Data integrity in relational databases

Top  Previous  Next

To ensure data integrity, relational databases offer you two facilities.

 

Field definitions

 

When tables are created, the data type of each field must be defined – whether it's a number, a string, or a date, for example. In addition, many databases (including Access) offer a wide range of further data-checking facilities; for example, you can require that the field be entered (not left blank), specify minimum and maximum values, specify the maximum length of a string, constrain a string to certain values, and so on.

 

Indices

 

You create an index for two reasons. One is to speed up searches – creating an index like this has no effect on the data itself. The other is to enforce data integrity rules.

 

Indices can be used to ensure that duplicates cannot be entered (such an index is called a unique index, because the items it indexes must all be unique).

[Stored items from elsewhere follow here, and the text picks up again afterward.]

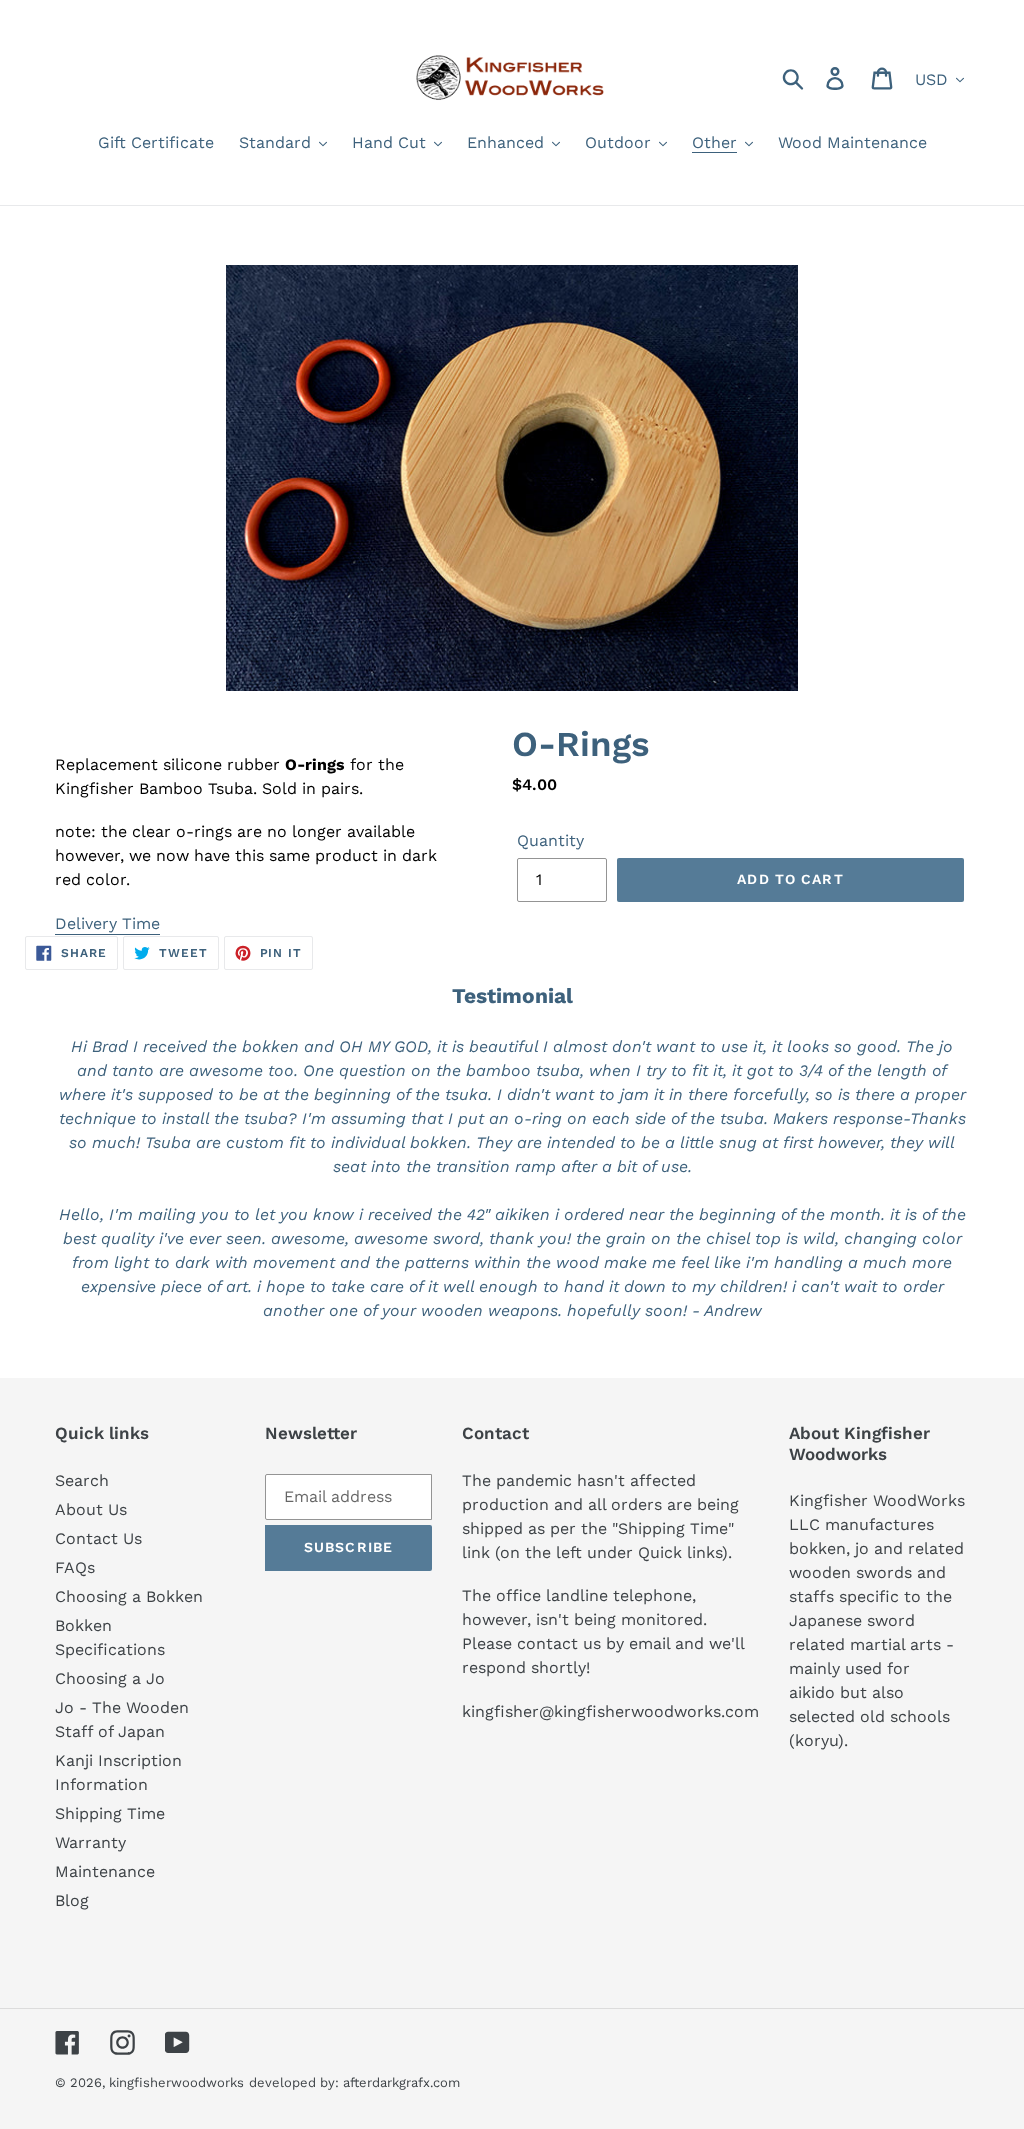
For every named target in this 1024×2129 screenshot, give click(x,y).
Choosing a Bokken (129, 1596)
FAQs (75, 1567)
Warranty (90, 1842)
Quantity (550, 840)
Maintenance (105, 1871)
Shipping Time (110, 1813)
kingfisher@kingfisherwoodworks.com (610, 1711)
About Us (91, 1509)
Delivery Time (107, 923)
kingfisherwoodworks (176, 2082)
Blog (72, 1900)
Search (82, 1480)
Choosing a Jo (110, 1678)
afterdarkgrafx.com (401, 2082)
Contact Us (98, 1538)
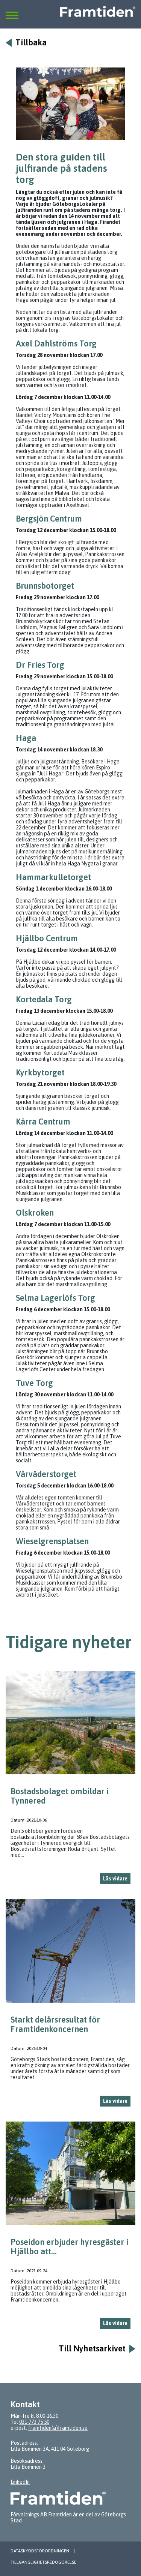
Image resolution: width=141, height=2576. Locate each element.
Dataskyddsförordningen (40, 2551)
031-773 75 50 (34, 2422)
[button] (12, 11)
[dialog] (70, 1780)
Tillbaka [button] (31, 42)
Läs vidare (115, 1879)
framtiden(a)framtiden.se (58, 2428)
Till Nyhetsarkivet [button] (92, 2348)
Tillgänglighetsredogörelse (43, 2562)
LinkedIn (20, 2482)
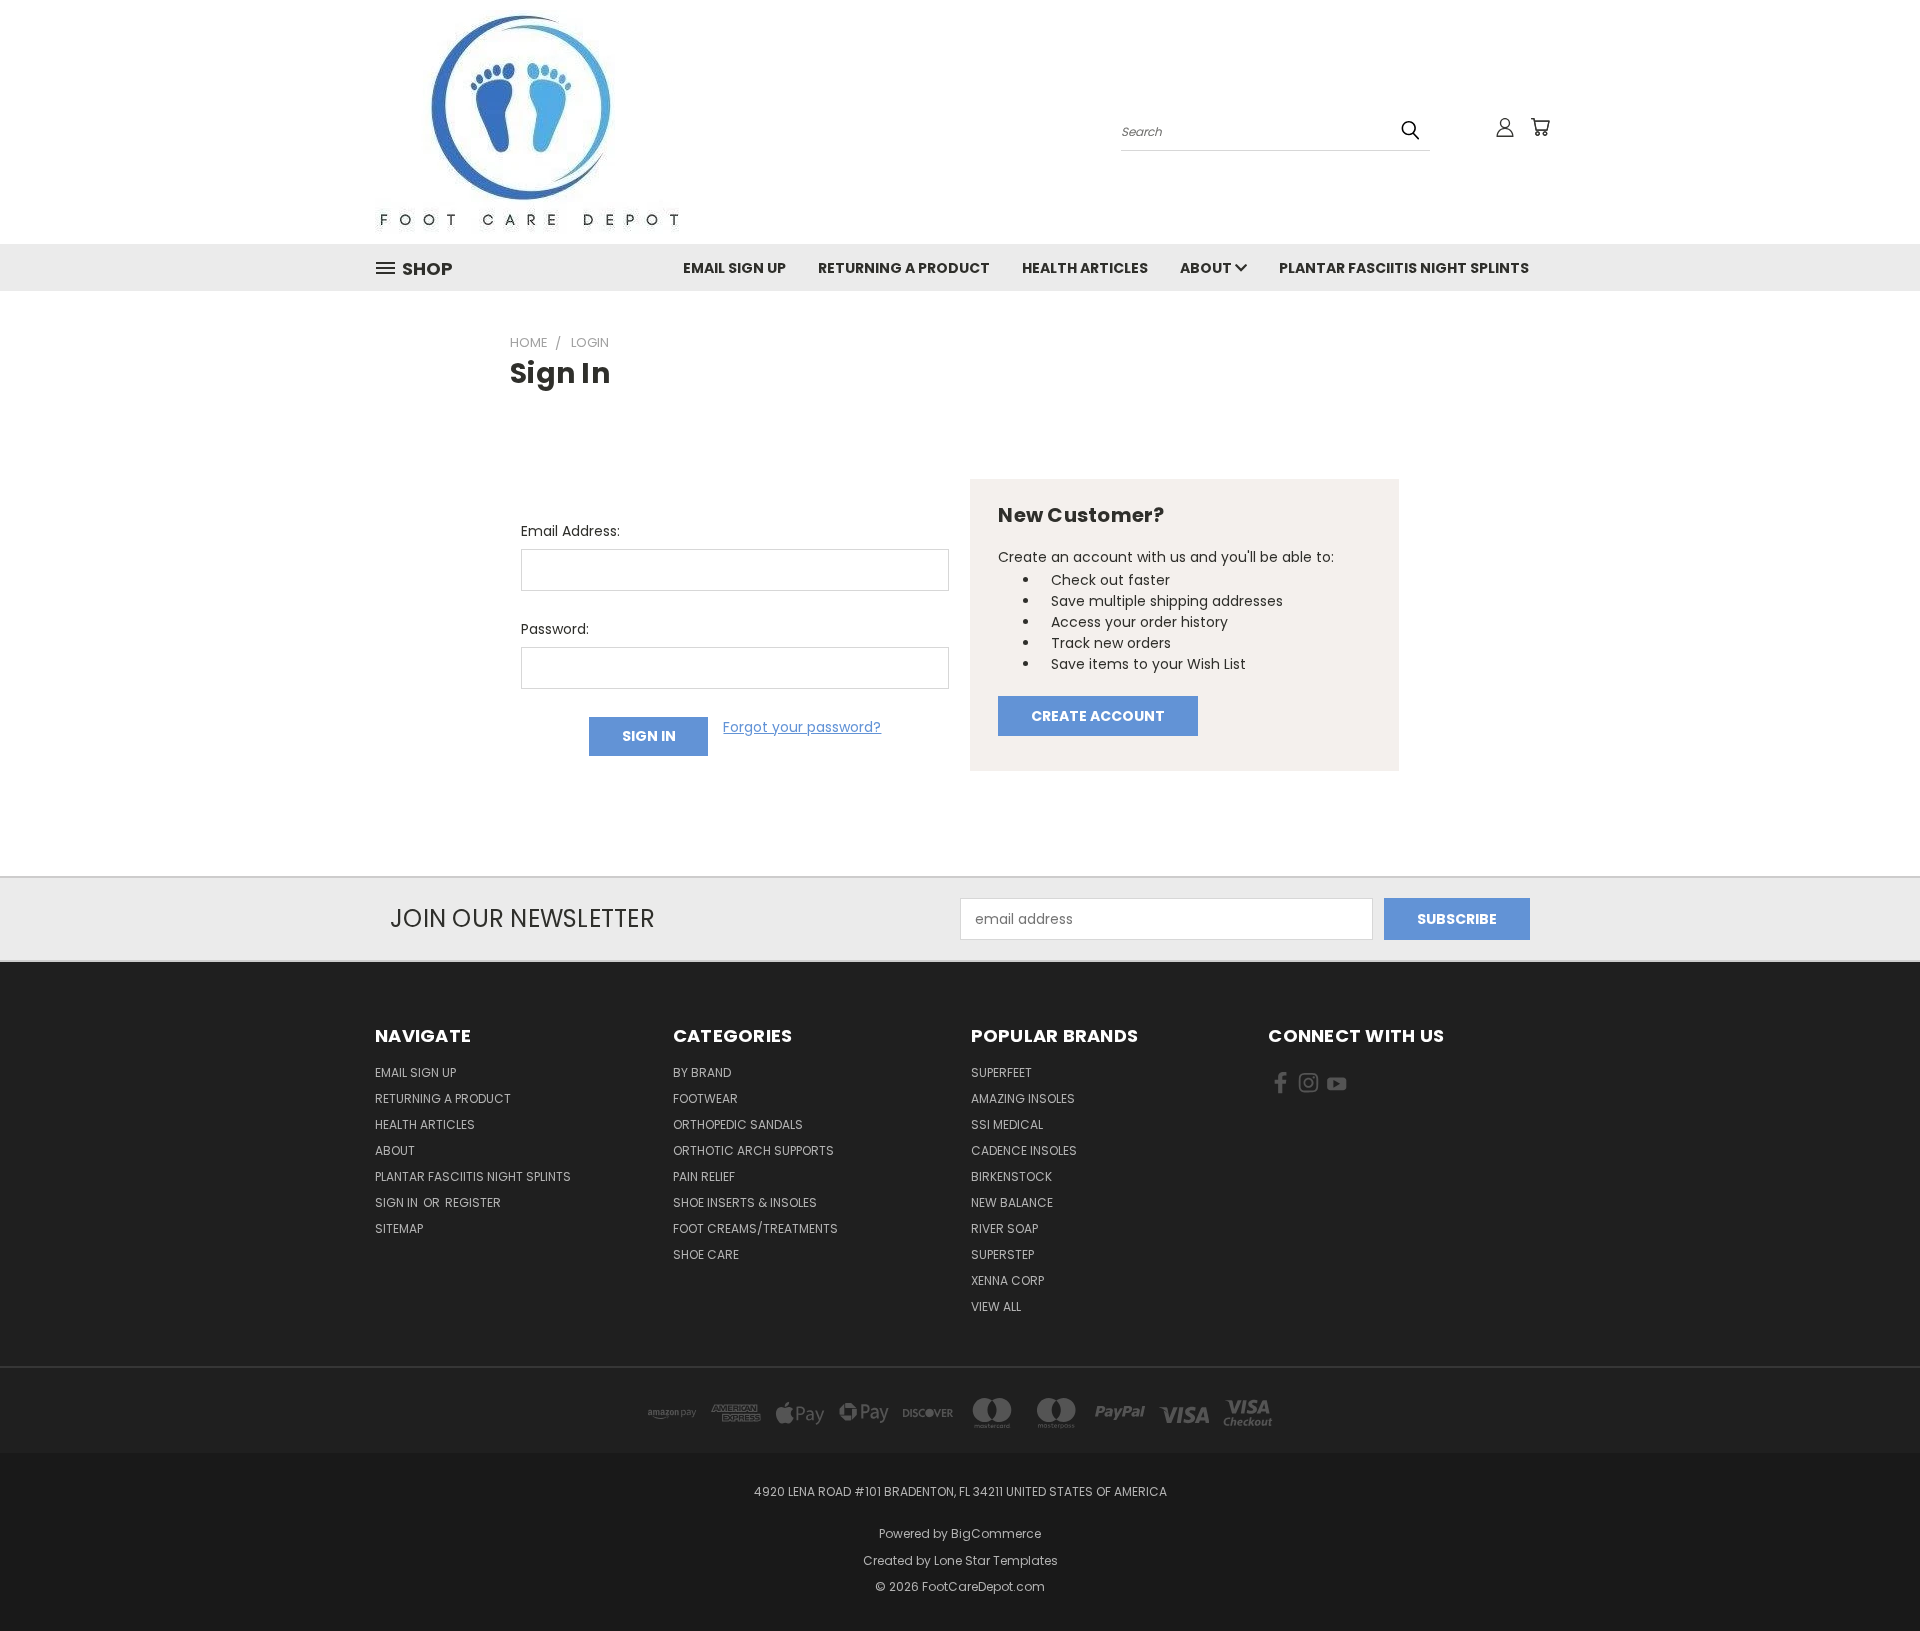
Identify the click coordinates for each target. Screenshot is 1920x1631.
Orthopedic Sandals (738, 1124)
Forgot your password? (802, 727)
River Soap (1004, 1228)
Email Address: (570, 531)
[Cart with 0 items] (1540, 127)
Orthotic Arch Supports (753, 1150)
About (1207, 268)
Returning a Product (904, 268)
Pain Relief (704, 1176)
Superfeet (1001, 1072)
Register (473, 1202)
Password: (555, 629)
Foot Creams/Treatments (755, 1228)
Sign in (398, 1202)
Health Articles (1085, 268)
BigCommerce (996, 1533)
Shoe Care (706, 1254)
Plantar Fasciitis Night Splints (1404, 268)
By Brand (702, 1072)
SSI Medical (1007, 1124)
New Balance (1012, 1202)
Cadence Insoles (1024, 1150)
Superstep (1002, 1254)
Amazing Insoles (1023, 1098)
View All (996, 1306)
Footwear (705, 1098)
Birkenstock (1011, 1176)
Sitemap (399, 1228)
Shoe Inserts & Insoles (745, 1202)
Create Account (1098, 716)
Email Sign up (734, 268)
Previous (1867, 1568)
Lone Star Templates (996, 1560)
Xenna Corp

Indices may be created on several fields; for example, a unique index on {Rat, Session, Trial} fields would ensure that the combination of those three fields would have to yield a unique value.

 

Indices are often thought of as being involved in relationships between tables, particularly when such relationships are one-to-one or many-to-one. If you have one table that relates rats to their experimental groups, and another that contains the session-by-session data, the two tables might be linked using the Rat field (as in the example we used earlier). It would be usual for the Group table to have a unique index for the Rat field. As this is also the field or key used to look up individual records, it is often called the primary key. Nevertheless, the index is only involved in the relationship to ensure the uniqueness of this key and to speed up the process of searching data; it has nothing to do with the end results of looking up the data.